Europawahl

Klingbeil fordert: Runter vom Sofa für Europa!

Jonas Jordan15. April 2019
SPD-Generalsekretär Lars Klingbeil wirbt um eine klare Haltung für Europa.
SPD-Generalsekretär Lars Klingbeil wirbt um eine klare Haltung für Europa.
In knapp sechs Wochen wählen 400 Millionen Menschen ein neues Europaparlament. Es droht ein Rekordergebnis der Rechtspopulisten. Auch deshalb fordert SPD-Generalsekretär Lars Klingbeil ein stärkeres Engagement der Vernünftigen.

„Europa.Diskutieren.Schützen.Leben!“ – der Titel einer Diskussionsveranstaltung der Friedrich-Ebert-Stiftung knapp sechs Wochen vor der Europawahl klingt gehetzt. Es bleibt nicht mehr viel Zeit bis zum 26. Mai, dem Tag der Europawahl. Etwas mehr als 90 Minuten nehmen sich die Diskutanten um SPD-Generalsekretär Lars Klingbeil, um zu erörtern, wie die Debatte um die Zukunft Europas gewonnen werden kann.

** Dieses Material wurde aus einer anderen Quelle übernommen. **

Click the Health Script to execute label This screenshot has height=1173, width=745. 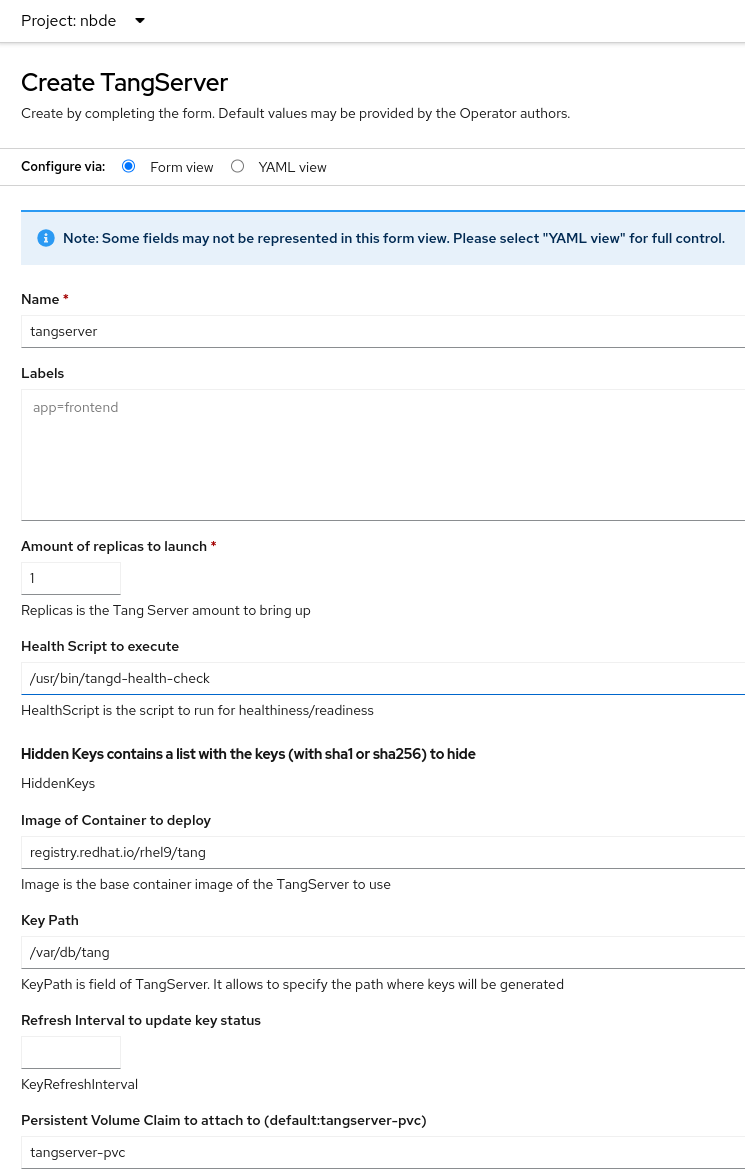(x=100, y=646)
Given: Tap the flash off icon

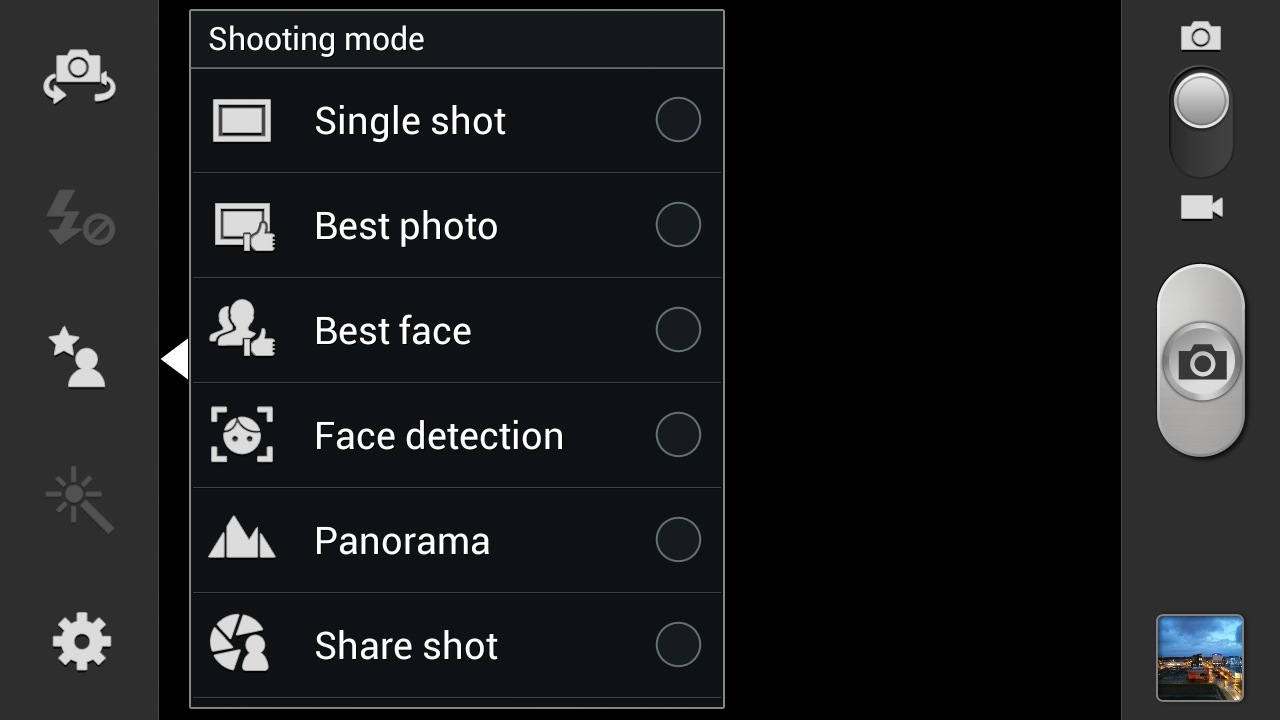Looking at the screenshot, I should tap(80, 218).
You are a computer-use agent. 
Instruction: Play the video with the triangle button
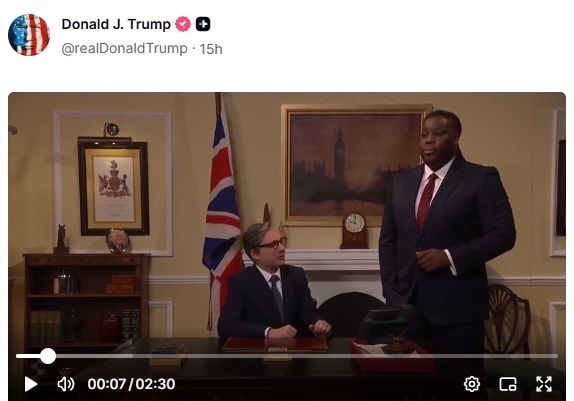31,384
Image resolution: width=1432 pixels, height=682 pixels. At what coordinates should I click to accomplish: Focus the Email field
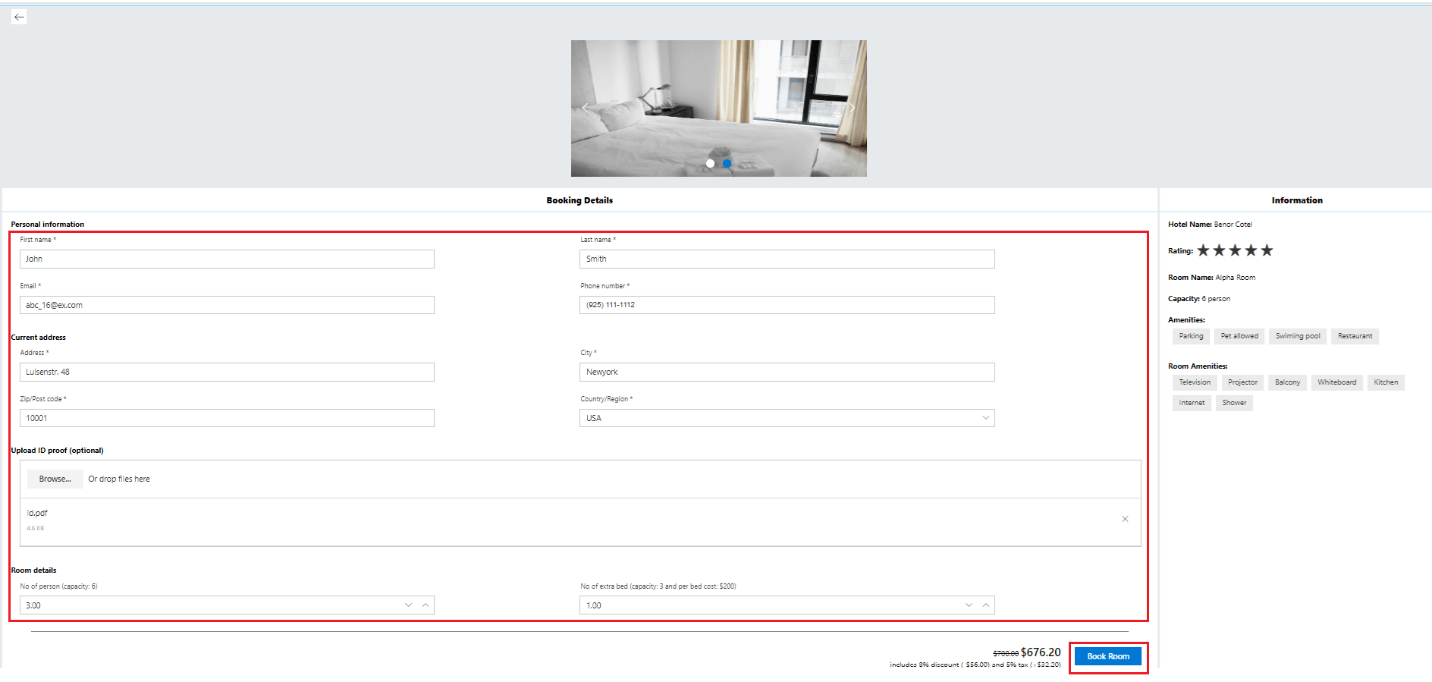(227, 305)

Grell und laut statt lösungsorientiert

Klingbeil spricht in seinem Impulsvortrag von einer zunehmenden gesellschaftlichen Kluft. Auf der einen Seite stehe eine Generation, die in den vergangenen 20 Jahren sehr viele Veränderungen erlebt habe und teilweise nicht mehr mitkomme. Diese sei anfällig für einfache Parolen á la Gauland oder Trump. Ihr gegenüber stehe eine junge Generation, die in Europa verankert sei, Digitalisierung als Bereicherung empfinde und den Fortschritt begrüße.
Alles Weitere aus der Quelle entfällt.